Near the end of life, patients and their families face a number of difficult decisions, such as whether to start or continue a given medical treatment. Advance directives are written documents that state an individual's wishes under specific conditions and in the event that he or she is no longer legally competent to make a decision. There are two general types of advance directives: durable power of attorney and living wills. A durable power of attorney (also known as a “health care proxy”) designates an individual who will make decisions for the dying person when he or she is no longer competent to do so. A living will is a document that specifies in writing what kinds of treatment are and/or are not wanted by the individual under specific conditions.

In addition, there are two types of directives that are specific to certain treatment interventions: the do not resuscitate (DNR) order and the do not hospitalize (DNH) order. The DNR indicates that no resuscitation measures (typically cardiopulmonary resuscitation [CPR]) should be undertaken if the patient goes into cardiac or respiratory arrest. The DNH order states that the person or the responsible party (relative or legal guardian) does not want the person to be hospitalized. DNH orders are typically issued when an individual's pain management, comfort care, and current treatment needs can be met either at the person's home or in a nursing home. This does not mean that the patient can never be hospitalized, but simply that before the decision to hospitalize is made, a discussion needs to occur between the competent patient or patient's family/guardian (if the patient is incompetent) and the attending physician to determine if hospitalization is what is best for the patient.

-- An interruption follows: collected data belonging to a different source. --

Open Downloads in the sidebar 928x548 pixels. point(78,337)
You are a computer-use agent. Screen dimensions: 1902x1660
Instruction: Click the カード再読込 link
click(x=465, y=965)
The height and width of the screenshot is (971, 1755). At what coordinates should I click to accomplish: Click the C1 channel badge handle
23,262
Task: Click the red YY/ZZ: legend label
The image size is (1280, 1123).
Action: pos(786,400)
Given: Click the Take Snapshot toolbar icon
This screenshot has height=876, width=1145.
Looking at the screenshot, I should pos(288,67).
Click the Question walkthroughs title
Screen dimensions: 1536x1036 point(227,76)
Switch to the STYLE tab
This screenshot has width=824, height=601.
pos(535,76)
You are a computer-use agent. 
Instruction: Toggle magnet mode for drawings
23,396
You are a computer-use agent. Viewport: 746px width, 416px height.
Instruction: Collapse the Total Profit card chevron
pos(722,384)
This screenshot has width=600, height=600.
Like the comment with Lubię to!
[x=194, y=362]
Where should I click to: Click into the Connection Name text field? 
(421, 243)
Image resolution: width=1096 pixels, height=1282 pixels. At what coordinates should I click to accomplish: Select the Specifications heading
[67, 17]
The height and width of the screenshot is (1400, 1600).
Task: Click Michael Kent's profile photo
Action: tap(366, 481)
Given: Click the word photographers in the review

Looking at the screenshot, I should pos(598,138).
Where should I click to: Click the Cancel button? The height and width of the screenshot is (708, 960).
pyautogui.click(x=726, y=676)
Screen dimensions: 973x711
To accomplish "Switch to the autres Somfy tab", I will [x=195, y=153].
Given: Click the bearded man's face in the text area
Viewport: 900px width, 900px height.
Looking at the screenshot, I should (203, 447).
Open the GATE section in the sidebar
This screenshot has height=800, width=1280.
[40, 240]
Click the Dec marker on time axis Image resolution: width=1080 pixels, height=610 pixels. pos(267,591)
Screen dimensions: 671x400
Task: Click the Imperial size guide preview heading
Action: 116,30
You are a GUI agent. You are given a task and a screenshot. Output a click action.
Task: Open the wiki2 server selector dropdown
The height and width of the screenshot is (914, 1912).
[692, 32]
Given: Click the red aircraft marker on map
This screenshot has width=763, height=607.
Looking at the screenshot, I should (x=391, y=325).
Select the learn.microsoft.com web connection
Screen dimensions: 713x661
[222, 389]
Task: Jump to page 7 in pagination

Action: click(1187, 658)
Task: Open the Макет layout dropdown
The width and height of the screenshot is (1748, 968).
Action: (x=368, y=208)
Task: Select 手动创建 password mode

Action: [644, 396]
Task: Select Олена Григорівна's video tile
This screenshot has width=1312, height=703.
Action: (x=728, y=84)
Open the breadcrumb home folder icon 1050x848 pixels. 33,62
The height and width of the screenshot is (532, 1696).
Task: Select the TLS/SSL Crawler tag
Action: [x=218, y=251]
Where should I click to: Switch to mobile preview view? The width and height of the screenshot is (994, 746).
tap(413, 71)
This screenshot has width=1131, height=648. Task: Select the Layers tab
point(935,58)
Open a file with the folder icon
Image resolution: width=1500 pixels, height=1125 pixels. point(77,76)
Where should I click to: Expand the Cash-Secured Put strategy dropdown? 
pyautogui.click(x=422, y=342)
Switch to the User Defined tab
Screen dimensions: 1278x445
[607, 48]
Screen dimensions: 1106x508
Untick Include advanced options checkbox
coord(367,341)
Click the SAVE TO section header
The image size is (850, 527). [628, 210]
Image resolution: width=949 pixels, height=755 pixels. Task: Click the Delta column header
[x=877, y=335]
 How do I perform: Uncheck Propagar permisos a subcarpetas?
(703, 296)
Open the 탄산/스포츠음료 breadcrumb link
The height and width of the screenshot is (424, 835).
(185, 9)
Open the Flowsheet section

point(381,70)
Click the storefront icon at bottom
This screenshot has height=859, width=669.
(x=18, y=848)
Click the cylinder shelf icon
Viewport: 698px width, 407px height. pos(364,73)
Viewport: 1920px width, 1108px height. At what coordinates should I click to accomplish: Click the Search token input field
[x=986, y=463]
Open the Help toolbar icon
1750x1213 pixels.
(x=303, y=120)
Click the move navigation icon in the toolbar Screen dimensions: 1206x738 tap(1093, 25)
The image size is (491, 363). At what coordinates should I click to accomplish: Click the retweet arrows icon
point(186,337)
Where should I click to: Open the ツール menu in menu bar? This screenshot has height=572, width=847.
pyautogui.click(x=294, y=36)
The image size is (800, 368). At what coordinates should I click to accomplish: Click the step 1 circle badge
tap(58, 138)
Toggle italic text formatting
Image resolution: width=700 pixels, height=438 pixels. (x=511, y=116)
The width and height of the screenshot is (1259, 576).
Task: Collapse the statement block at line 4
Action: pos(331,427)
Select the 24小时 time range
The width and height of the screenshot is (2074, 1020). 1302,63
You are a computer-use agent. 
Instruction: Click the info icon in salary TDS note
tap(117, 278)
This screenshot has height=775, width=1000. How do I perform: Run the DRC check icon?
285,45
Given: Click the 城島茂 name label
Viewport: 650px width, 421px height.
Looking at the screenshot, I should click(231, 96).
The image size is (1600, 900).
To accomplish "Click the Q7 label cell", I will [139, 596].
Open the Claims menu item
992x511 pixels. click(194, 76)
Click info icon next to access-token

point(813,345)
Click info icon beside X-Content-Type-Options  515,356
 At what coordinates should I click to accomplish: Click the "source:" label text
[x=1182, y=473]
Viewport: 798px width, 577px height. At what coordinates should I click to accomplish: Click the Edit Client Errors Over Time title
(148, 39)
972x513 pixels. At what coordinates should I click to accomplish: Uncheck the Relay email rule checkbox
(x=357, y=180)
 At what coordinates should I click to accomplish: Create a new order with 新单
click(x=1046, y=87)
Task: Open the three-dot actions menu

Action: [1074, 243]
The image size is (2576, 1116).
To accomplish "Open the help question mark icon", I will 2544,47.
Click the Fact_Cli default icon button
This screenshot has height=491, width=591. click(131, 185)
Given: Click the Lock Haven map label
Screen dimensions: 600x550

History of Advance Directives

Although competent adults in the United States have long held the right to refuse life-sustaining medical treatment, individuals who were incompetent at the time a treatment decision was required, and their loved ones, had no option but to follow the decisions of the medical team. Marilyn Webb discussed several significant events that occurred between the late 1960s and the early 1990s and brought the concept of advanced directives to the attention of the public. This concept was introduced in 1967 when Luis Kutner, an attorney and member of the Euthanasia Society of America, proposed the first model of a living will. That same year, the Euthanasia Society began to distribute these model documents out to the public. In 1968 and again in 1973, Dr. Walter F. Sackett introduced a bill allowing patients to express their future desires regarding life-sustaining medical treatment to the Florida state legislature. However, the bill was defeated both times. In 1974, Barry Keene proposed a bill aimed at legalizing living wills called the Natural Death Act, but this too was defeated. It was not until the famous New Jersey Supreme Court ruling in the case of Karen Ann Quinlan in 1976 that proposals for advance directives were able to gain ground.